_THE TASK_:
Word-for-word repetition of the records below is needed, but only from the line holding "904x616 pixels. How" through the final line, with pictures excluded.

_DATASET ENTRIES_:

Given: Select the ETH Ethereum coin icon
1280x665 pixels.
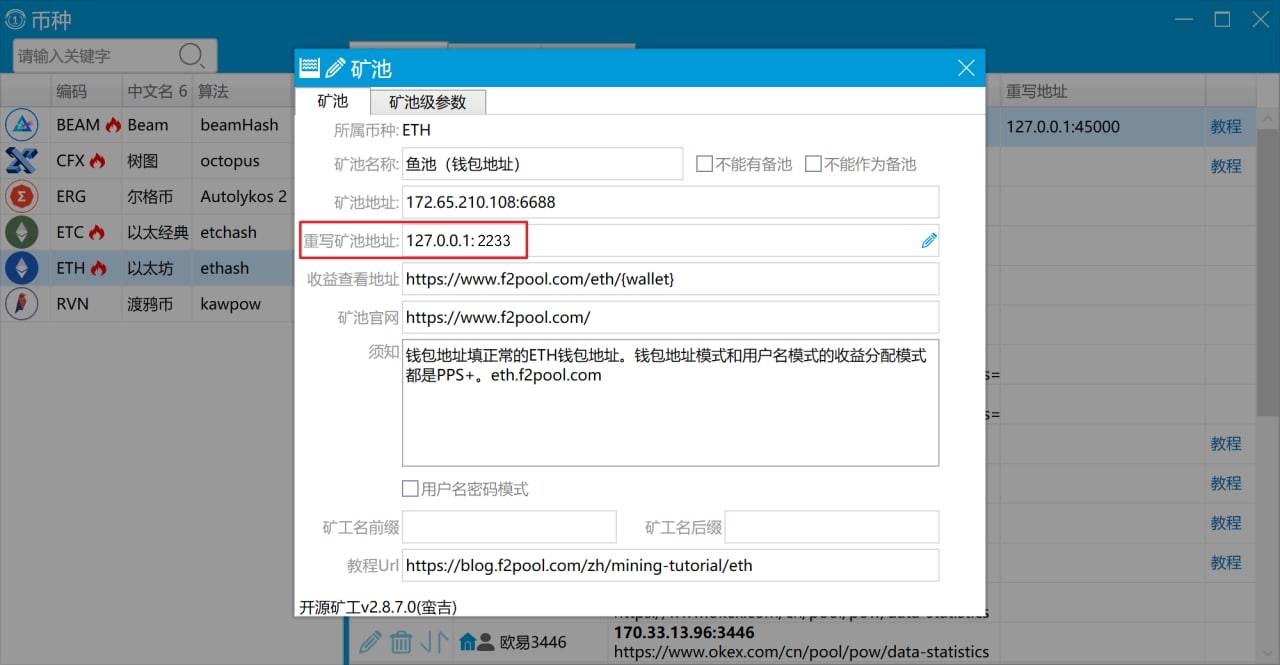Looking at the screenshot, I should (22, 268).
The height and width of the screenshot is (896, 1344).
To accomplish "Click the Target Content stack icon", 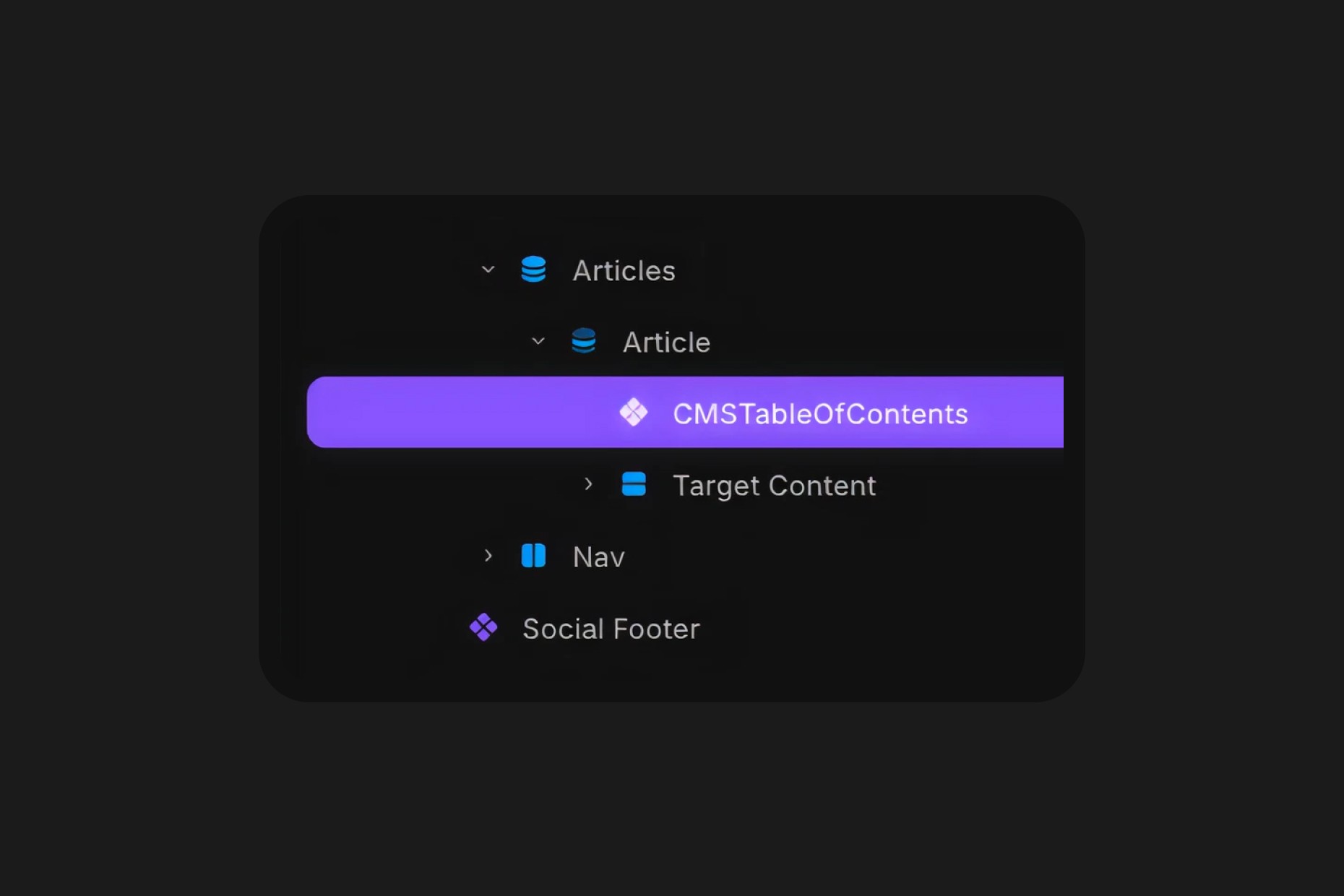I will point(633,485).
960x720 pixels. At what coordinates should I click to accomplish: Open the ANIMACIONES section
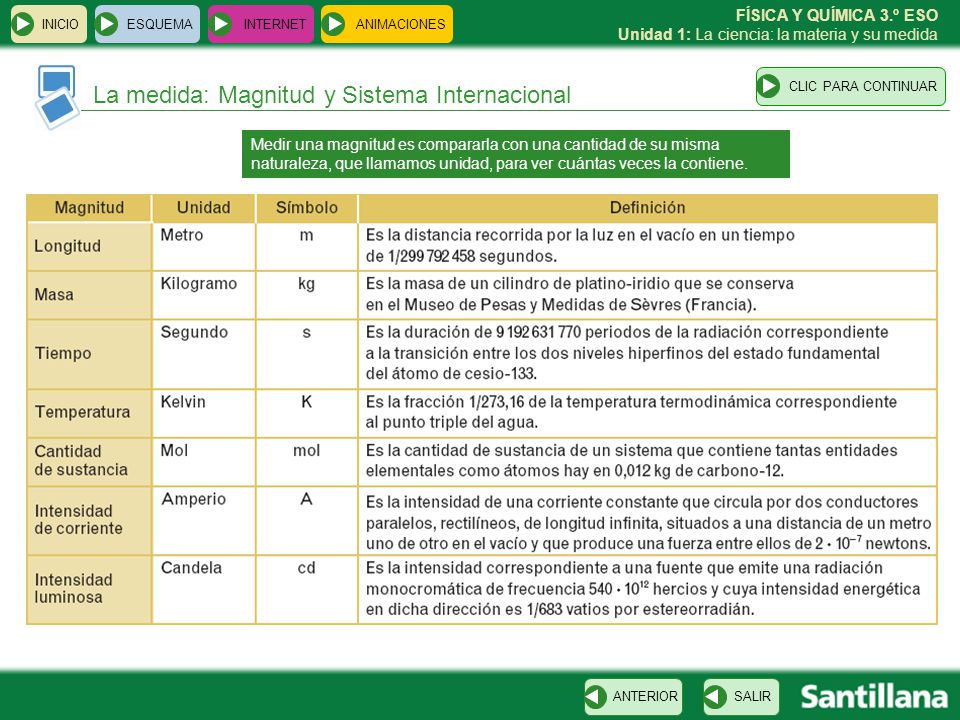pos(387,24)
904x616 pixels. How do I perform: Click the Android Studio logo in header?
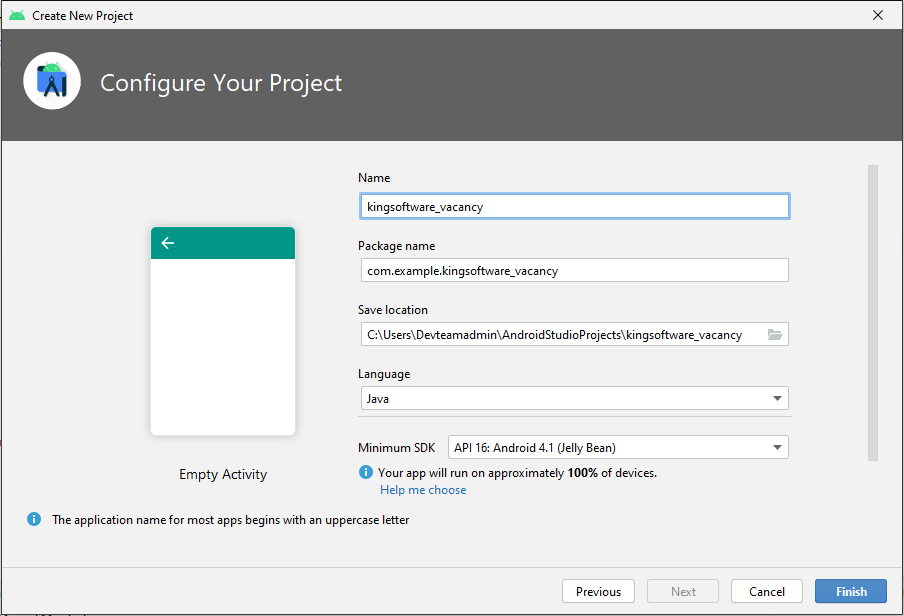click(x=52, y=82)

_ANSWER SECTION_:
904x616 pixels. How do I perform: Click the Android Studio logo in header?
click(x=52, y=82)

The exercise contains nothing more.